To the Editor:
Northeast Kingdom Human Services (NKHS) of St. Johnsbury apparently approached Justin Smith, Zoning Administrator of Lyndon, in September 2013, to check permits for emergency crisis center in a rented home that was for sale smack in the middle of closely settled Finney Hill. No written word of the conversation, no application filled out, and no permit posted on the lawn as advance warning to neighbors. We'll never know the whole story of how NKHS talked their way into gaining approval.
Neighbors given several reasons by Justin Smith of why NKHS was allowed to be there: zoning definition of a family includes six unrelated persons living together; 24 VSA 4412(1)(G) allows a residential or group home; it was not a change of use. We'll never know since there is no written word.
On December 5th, we neighbors disputed above reasons and showed it was a change of use: three shifts per day of staff and a rotating clientele, are not "family"; NKHS is not state-licensed so not protected under 24 VSA 4412(1)(G); State Fire Marshal is only authorized to inspect because it had employees, as in a business; Act 250 Jurisdictional Opinion, is a change of use from residential use, due to there being staff and clients.

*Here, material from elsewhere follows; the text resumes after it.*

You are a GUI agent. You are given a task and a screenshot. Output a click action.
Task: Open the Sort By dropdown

NKHS's attorney could not disprove the facts. Complained that discrimination laws (ADA, FHA, the Rehab. Act of 1973 and the VT State Accom. Act) should be considered in case DRB determined 24 VSA 4412(1)(G) did not apply. We'll never know if they gave this as another reason to Justin Smith back in September, or just on the fly here.
This attorney also made the statement to everyone that if the DRB does not find in their favor that they have a $30+ million dollar budget and they never lose a case. We'll never know if this perceived threat dealt the final blow to the neighbors.

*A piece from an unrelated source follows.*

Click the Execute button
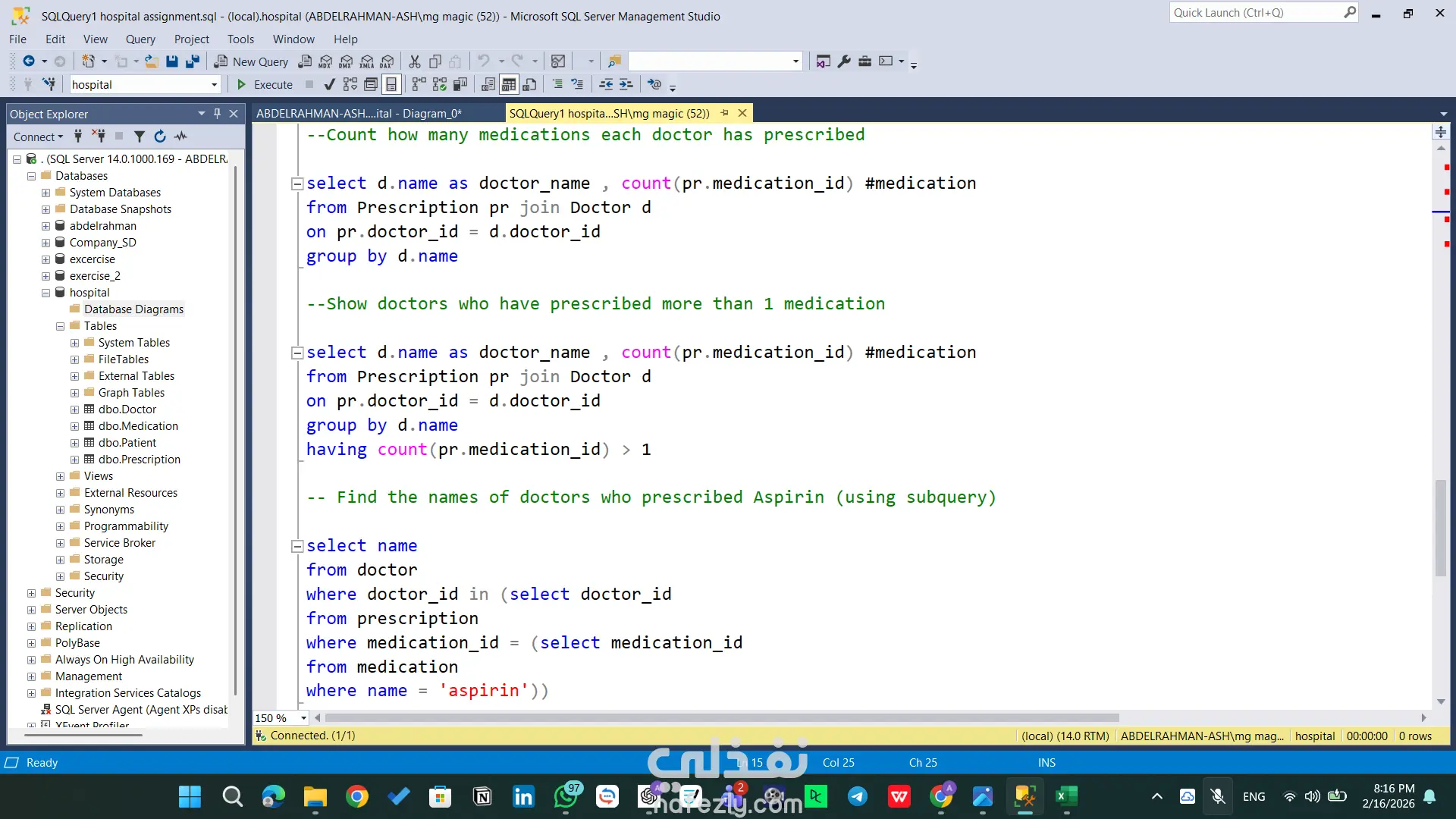The width and height of the screenshot is (1456, 819). tap(265, 84)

DRB's decision: NKHS is not licensed under 24 VSA 4412(1)(G); not considered to be a single family residence by the By-Laws; failure to permit NKHS's facility would be discriminatory under the federal acts and laws above, so the neighbors' appeal is denied. (A review by the common person shows it's about renters and buyers. These clients are neither; not renting nor buying.) We appealed to Court, but dropped it. Money wins.
I have to liken this situation to confiscation by eminent domain, because our zoning by-laws are worthless since the state/federal government can infringe their will upon me, you and your neighbors whenever they wish. We'll never know what neighborhood they will choose next.